**Exercise inputs:**
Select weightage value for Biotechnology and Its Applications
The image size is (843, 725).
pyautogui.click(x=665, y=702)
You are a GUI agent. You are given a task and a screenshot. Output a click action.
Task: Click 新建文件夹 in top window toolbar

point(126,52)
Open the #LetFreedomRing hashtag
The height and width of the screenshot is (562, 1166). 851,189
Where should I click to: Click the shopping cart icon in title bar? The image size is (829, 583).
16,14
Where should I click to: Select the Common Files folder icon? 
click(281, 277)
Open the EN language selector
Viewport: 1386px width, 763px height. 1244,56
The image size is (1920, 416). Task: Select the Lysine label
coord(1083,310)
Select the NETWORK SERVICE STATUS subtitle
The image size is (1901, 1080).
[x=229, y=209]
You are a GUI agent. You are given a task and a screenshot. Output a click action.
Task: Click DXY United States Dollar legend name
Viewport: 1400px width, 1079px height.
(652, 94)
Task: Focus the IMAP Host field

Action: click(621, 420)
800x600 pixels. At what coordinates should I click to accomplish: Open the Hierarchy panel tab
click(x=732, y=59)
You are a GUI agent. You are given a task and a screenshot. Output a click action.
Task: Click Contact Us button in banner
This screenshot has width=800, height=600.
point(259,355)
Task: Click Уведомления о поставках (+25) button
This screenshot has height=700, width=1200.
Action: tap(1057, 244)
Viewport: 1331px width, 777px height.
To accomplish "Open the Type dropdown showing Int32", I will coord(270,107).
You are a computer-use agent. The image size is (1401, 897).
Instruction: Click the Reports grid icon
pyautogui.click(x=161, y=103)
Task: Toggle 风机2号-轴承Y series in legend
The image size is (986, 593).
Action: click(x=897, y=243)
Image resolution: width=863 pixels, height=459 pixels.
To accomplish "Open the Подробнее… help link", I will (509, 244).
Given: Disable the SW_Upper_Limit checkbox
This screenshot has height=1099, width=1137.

**What the exercise asks:** Copy out every line in the records where the word "button" is found.

**Output below:**
Task: Click Contact Us button in banner
Task: Click Уведомления о поставках (+25) button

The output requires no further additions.